Lakeland (one of my favourite shops, and a constant danger to my wallet) recently introduced a new range of essences and extracts, and for some reason this little bottle of rose water was just calling my name. It took me a while to decide what to bake first, to try it out, but I think these were a good invention: a light textured, rose-flavoured sponge packed with dark chocolate chips. They were just as nice with or without the icing, depending on how sweet a tooth you have.
Rose & Chocolate Cupcakes
For the cakes:
4oz caster sugar
4oz self-raising flour
1tsp rose water
3½oz dark chocolate chips
For the icing (optional):
6tbsp icing sugar
1tbsp boiling water
pink or red food colouring
- Line 10 holes of a small muffin tin with paper (or silicone) cake liners, and preheat the oven to 170°C (340°F)

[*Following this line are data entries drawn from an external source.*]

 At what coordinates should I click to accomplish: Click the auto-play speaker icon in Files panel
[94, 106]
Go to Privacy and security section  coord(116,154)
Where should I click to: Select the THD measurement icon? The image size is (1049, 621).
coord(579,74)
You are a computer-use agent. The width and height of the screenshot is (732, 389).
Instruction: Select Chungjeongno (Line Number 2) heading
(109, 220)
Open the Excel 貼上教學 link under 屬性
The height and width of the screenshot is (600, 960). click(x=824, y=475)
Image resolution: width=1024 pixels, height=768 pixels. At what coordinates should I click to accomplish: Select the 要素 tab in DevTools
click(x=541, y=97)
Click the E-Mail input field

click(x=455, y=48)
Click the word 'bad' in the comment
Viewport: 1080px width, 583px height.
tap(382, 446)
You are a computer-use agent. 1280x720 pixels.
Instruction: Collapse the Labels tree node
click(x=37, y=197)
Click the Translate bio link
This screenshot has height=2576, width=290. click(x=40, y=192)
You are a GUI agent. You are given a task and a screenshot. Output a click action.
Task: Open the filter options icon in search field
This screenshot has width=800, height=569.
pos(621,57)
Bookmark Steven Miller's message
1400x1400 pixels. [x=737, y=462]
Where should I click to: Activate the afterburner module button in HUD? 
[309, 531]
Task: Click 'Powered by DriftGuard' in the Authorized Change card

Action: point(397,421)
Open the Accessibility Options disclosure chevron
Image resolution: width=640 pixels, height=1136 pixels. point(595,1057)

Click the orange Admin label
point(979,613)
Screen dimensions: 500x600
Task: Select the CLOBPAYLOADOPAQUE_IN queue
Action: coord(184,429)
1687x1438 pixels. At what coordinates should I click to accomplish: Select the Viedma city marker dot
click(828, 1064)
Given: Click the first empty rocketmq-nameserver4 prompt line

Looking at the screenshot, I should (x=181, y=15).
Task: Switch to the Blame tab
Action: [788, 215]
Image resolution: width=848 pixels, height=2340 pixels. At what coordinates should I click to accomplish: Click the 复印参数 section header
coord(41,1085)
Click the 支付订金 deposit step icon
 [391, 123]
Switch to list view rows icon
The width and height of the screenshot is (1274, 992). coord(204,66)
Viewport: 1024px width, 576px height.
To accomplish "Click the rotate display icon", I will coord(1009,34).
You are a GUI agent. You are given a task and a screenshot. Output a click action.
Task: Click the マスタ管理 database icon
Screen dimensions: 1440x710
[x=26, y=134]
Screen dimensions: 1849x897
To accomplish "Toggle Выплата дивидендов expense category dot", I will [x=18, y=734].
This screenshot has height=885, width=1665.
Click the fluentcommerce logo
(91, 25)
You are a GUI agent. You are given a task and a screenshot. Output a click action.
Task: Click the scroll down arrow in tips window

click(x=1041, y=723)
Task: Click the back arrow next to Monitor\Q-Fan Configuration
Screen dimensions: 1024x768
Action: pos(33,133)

- Cream butter and sugar together with the back of a spoon.
- Add the eggs one by one, whisking until combined, then stir in the rose essence.
- Beat the mixture until light and bubbly (I use a hand whisk for this).
- Gently fold in the flour, until fully combined, then add the chocolate chips.
- Divide the cake mix between the cake cases.
- Bake for 15-20 minutes, or until the surface is springy and a knife comes out clean, then remove from the tin to cool on a wire rack.
- Once the cakes have cooled to room temperature, make the icing. Dissolve the icing sugar in the boiling water, and add a drop of food colouring - a little goes a very long way, especially if you use red icing. (You may need to dilute it with more water and sugar if the colour is too strong.) Spoon a little icing on top of each cake, spread out with the back of a teaspoon, and leave to set before serving.